I was among those who hoped that, somehow, the financial crisis would teach Americans (and others) a lesson about the need for greater equality, stronger regulation, and a better balance between the market and government. Alas, that has not been the case. On the contrary, a resurgence of right-wing economics, driven, as always, by ideology and special interests, once again threatens the global economy – or at least the economies of Europe and America, where these ideas continue to flourish.

In the US, this right-wing resurgence, whose adherents evidently seek to repeal the basic laws of math and economics, is threatening to force a default on the national debt. If Congress mandates expenditures that exceed revenues, there will be a deficit, and that deficit has to be financed. Rather than carefully balancing the benefits of each government expenditure program with the costs of raising taxes to finance those benefits, the right seeks to use a sledgehammer – not allowing the national debt to increase forces expenditures to be limited to taxes.

This leaves open the question of which expenditures get priority – and if expenditures to pay interest on the national debt do not, a default is inevitable. Moreover, to cut back expenditures now, in the midst of an ongoing crisis brought on by free-market ideology, would inevitably simply prolong the downturn.

A decade ago, in the midst of an economic boom, the US faced a surplus so large that it threatened to eliminate the national debt.

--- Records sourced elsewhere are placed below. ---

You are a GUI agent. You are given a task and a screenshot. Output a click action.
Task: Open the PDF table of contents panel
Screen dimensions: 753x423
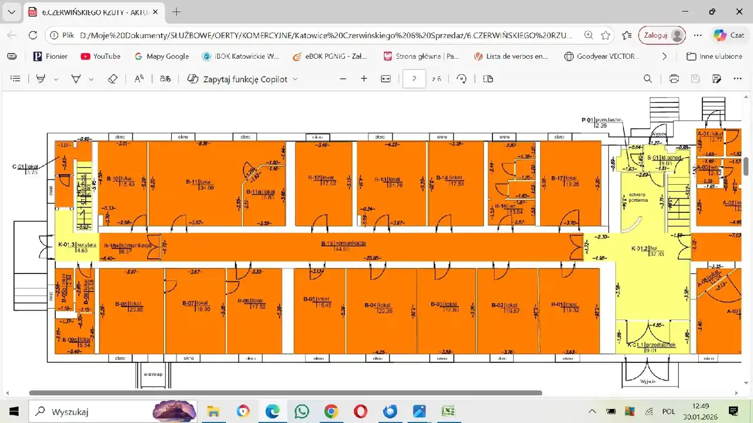click(16, 79)
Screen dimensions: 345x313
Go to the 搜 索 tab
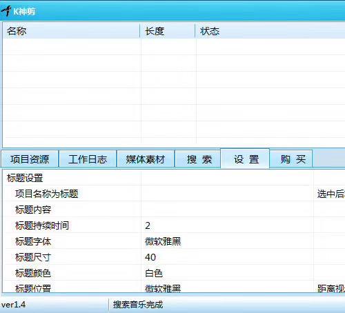pos(198,159)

Unaffordable tax cuts and wars, a major recession, and soaring health-care costs – fueled in part by the commitment of George W. Bush’s administration to giving drug companies free rein in setting prices, even with government money at stake – quickly transformed a huge surplus into record peacetime deficits.

The remedies to the US deficit follow immediately from this diagnosis: put America back to work by stimulating the economy; end the mindless wars; rein in military and drug costs; and raise taxes, at least on the very rich. But the right will have none of this, and instead is pushing for even more tax cuts for corporations and the wealthy, together with expenditure cuts in investments and social protection that put the future of the US economy in peril and that shred what remains of the social contract. Meanwhile, the US financial sector has been lobbying hard to free itself of regulations, so that it can return to its previous, disastrously carefree, ways.

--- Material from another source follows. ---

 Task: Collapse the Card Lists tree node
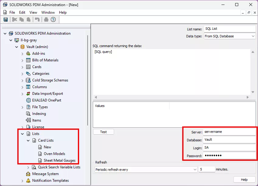28,140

But matters are little better in Europe. As Greece and others face crises, the medicine du jour is simply timeworn austerity packages and privatization, which will merely leave the countries that embrace them poorer and more vulnerable. This medicine failed in East Asia, Latin America, and elsewhere, and it will fail in Europe this time around, too. Indeed, it has already failed in Ireland, Latvia, and Greece.

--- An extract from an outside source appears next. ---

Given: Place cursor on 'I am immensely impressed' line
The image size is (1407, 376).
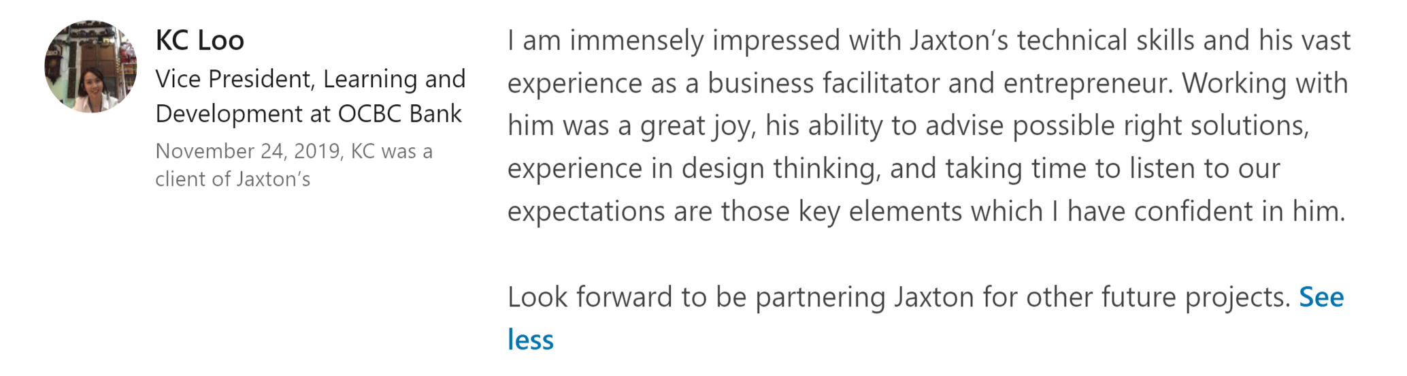Looking at the screenshot, I should pos(929,41).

There is an alternative: an economic-growth strategy supported by the European Union and the International Monetary Fund. Growth would restore confidence that Greece could repay its debts, causing interest rates to fall and leaving more fiscal room for further growth-enhancing investments. Growth itself increases tax revenues and reduces the need for social expenditures, such as unemployment benefits. And the confidence that this engenders leads to still further growth.

Regrettably, the financial markets and right-wing economists have gotten the problem exactly backwards: they believe that austerity produces confidence, and that confidence will produce growth. But austerity undermines growth, worsening the government’s fiscal position, or at least yielding less improvement than austerity’s advocates promise. On both counts, confidence is undermined, and a downward spiral is set in motion.

Do we really need another costly experiment with ideas that have failed repeatedly? We shouldn’t, but increasingly it appears that we will have to endure another one nonetheless. A failure of either Europe or the US to return to robust growth would be bad for the global economy. A failure in both would be disastrous – even if the major emerging-market countries have attained self-sustaining growth. Unfortunately, unless wiser heads prevail, that is the way the world is heading.